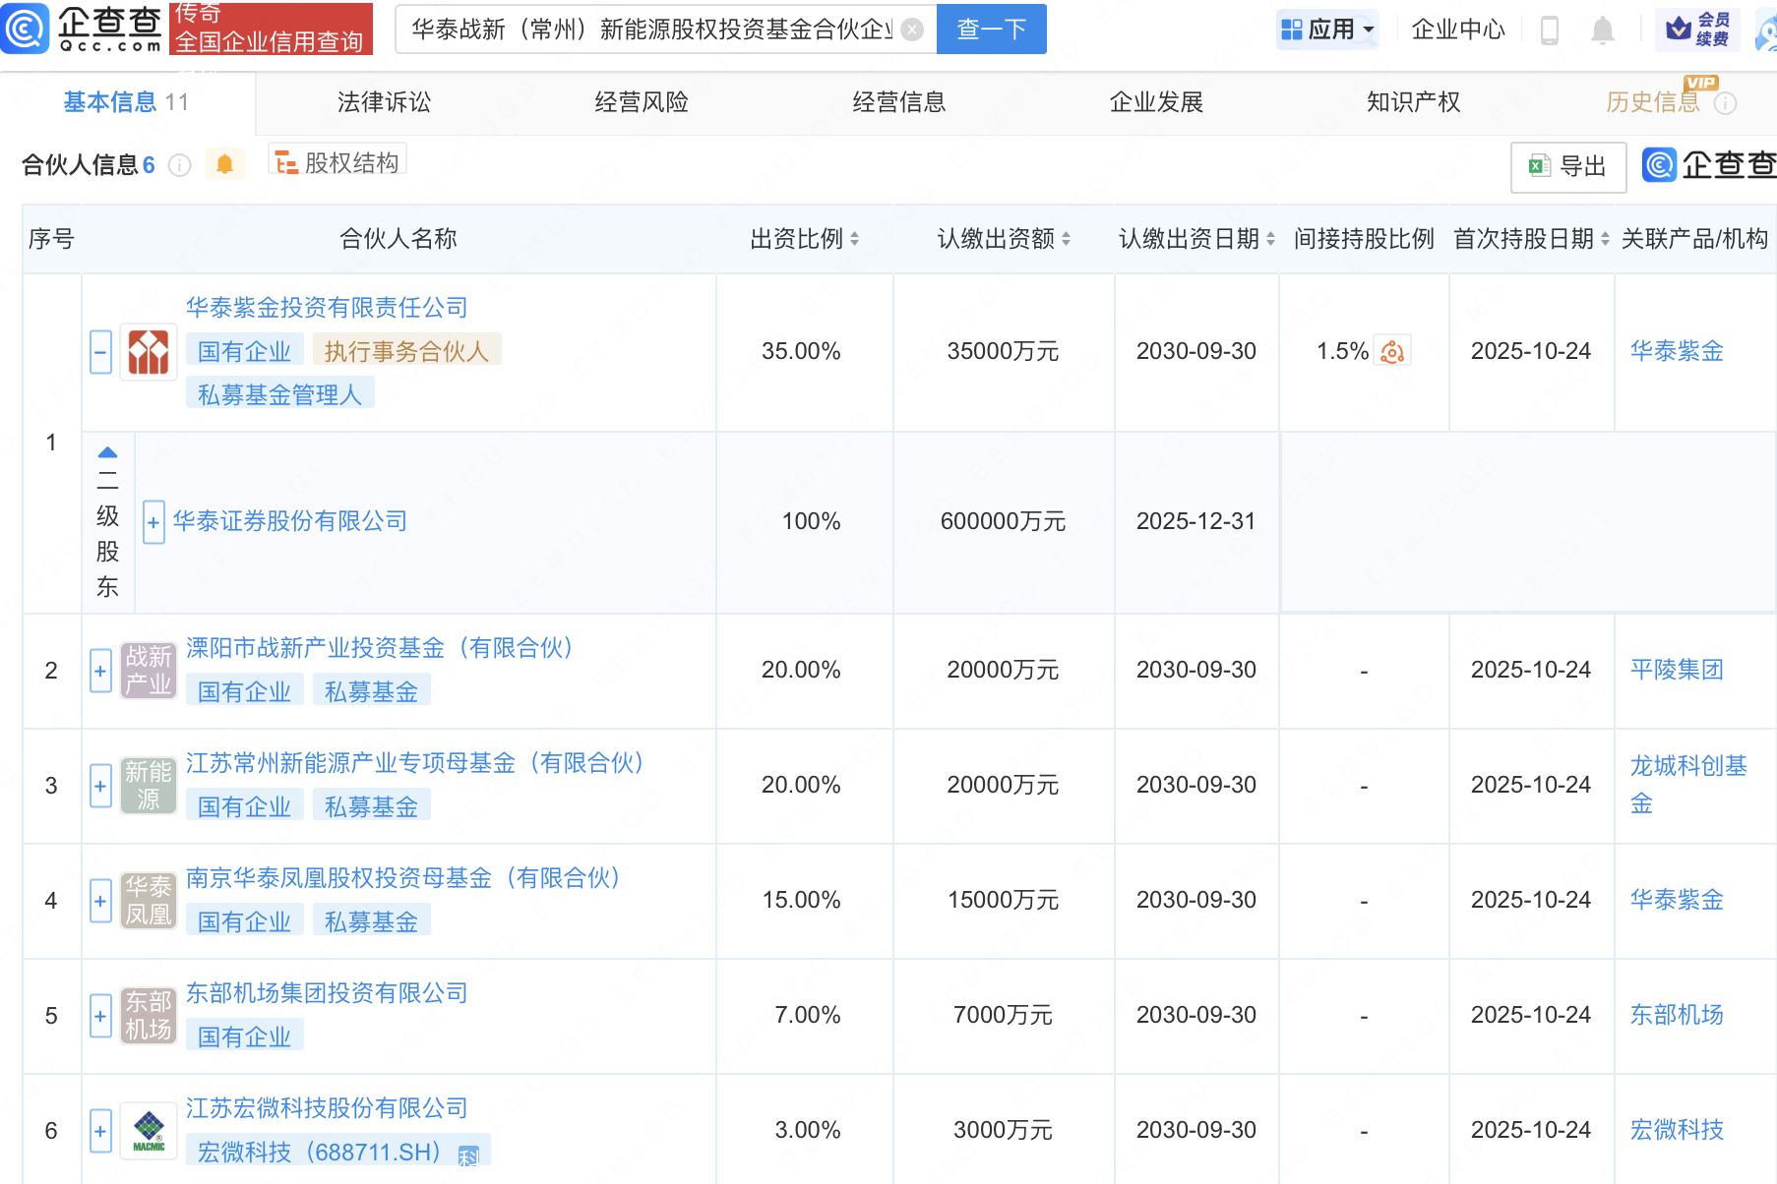Expand Liyang strategic fund row
The height and width of the screenshot is (1184, 1777).
(x=100, y=671)
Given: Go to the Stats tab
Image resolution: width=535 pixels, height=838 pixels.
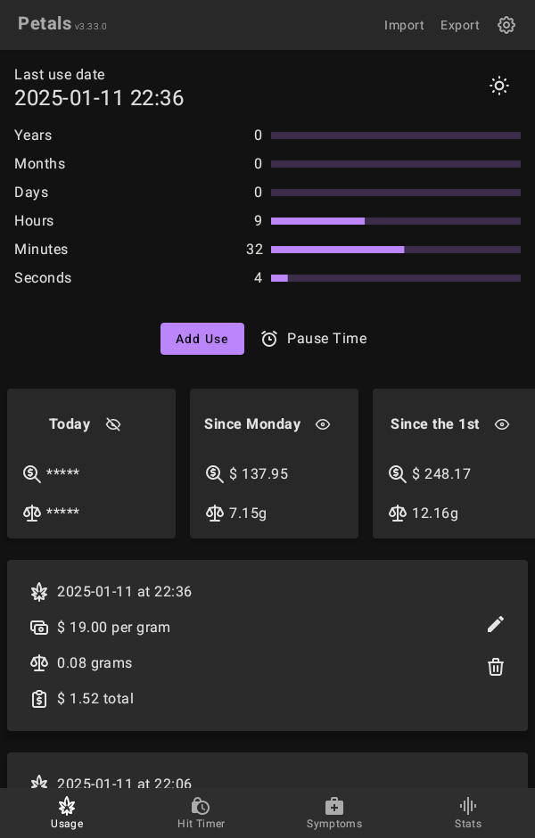Looking at the screenshot, I should [468, 812].
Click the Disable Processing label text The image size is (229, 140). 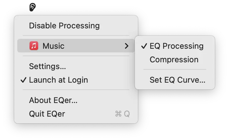[x=64, y=26]
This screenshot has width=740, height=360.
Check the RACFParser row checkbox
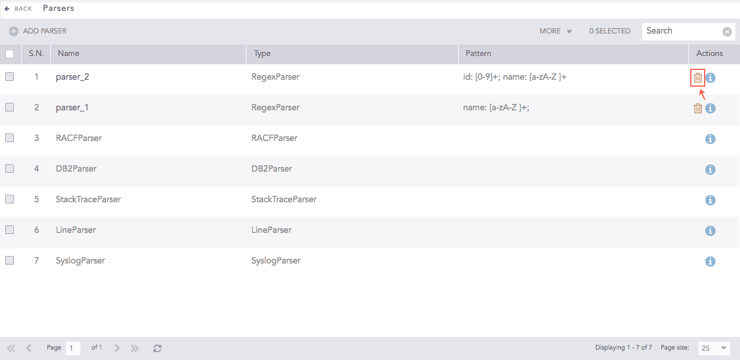coord(9,138)
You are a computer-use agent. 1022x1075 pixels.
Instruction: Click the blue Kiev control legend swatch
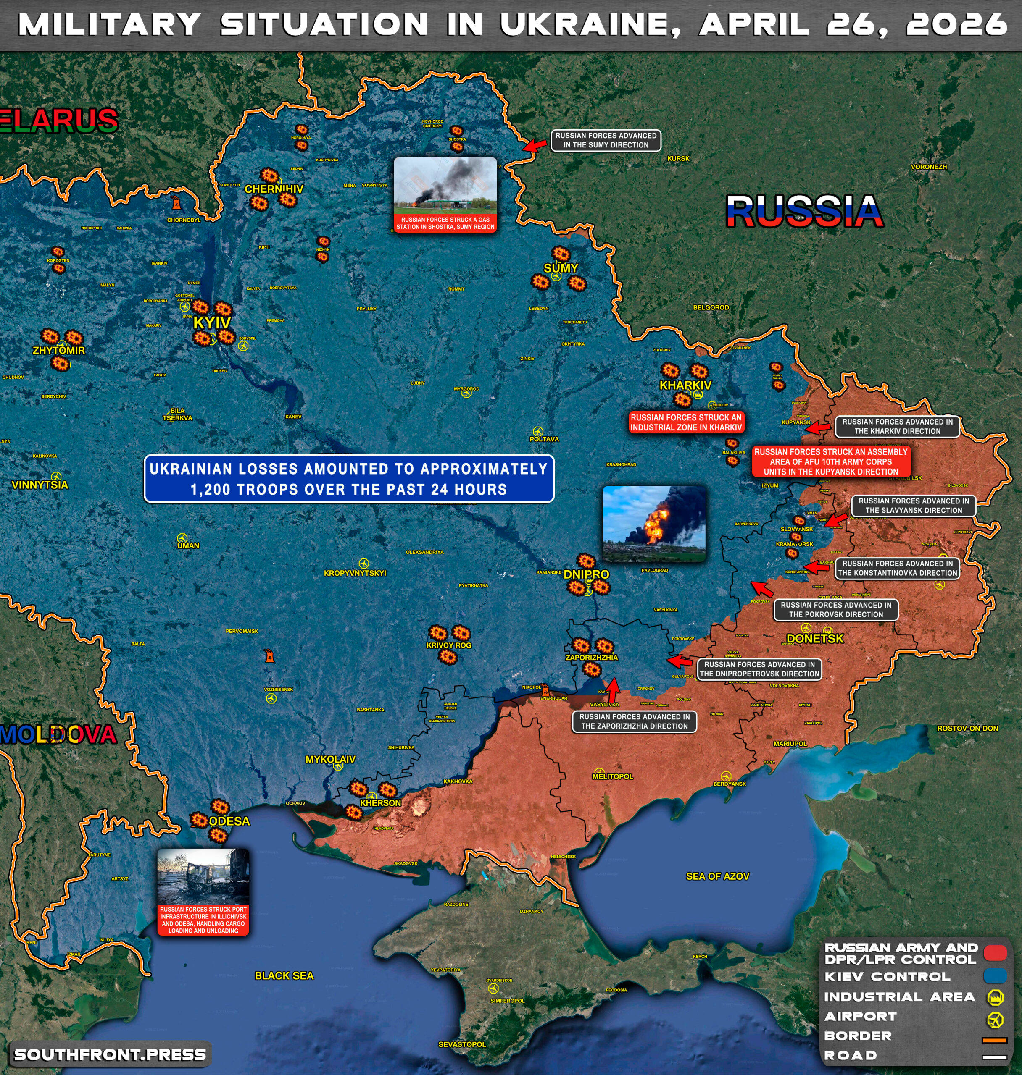(x=995, y=976)
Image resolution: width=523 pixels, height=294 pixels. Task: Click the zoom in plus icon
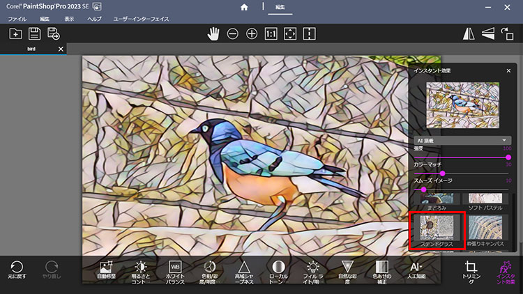(x=252, y=33)
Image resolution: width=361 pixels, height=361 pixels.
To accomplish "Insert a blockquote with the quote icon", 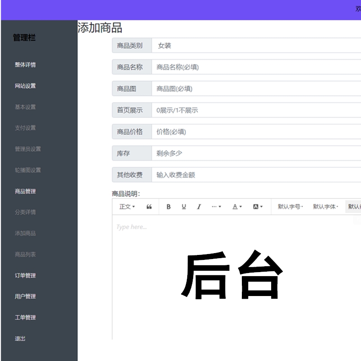I will click(x=149, y=207).
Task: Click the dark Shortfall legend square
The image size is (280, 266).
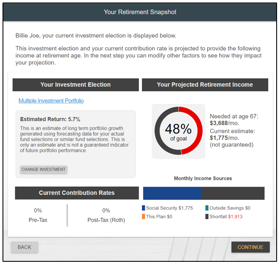Action: pyautogui.click(x=207, y=217)
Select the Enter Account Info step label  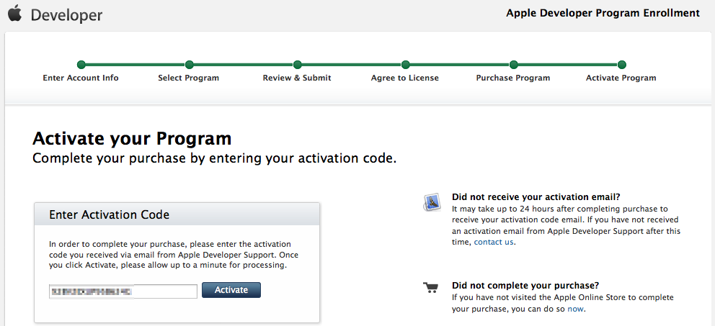coord(81,78)
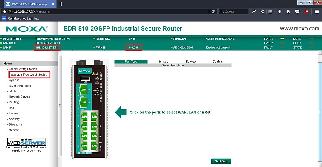The image size is (322, 167).
Task: Switch to the Interface wizard step
Action: 162,62
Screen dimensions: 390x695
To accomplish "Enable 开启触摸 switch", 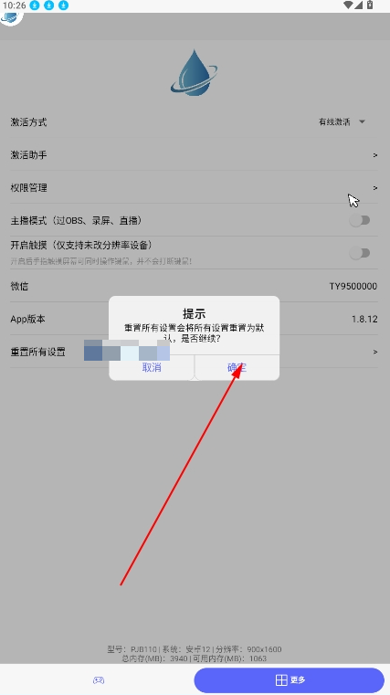I will tap(360, 253).
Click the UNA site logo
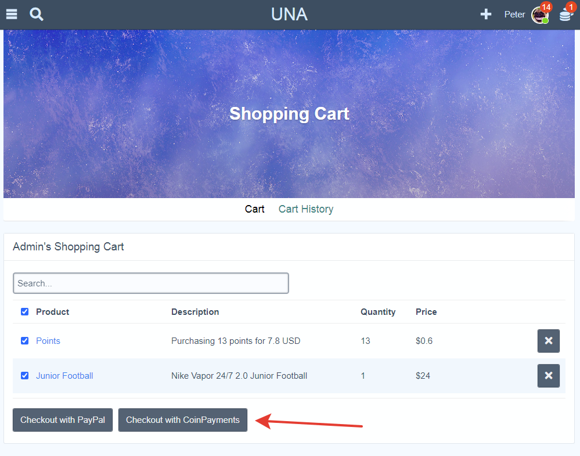This screenshot has height=456, width=580. pyautogui.click(x=289, y=15)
::::::
* WHAT TO PRODUCE
How many lines of the listing above contain the string "Task", counting only matches with the same case? Reply with the number alone.

* COMPLETE RESPONSE
3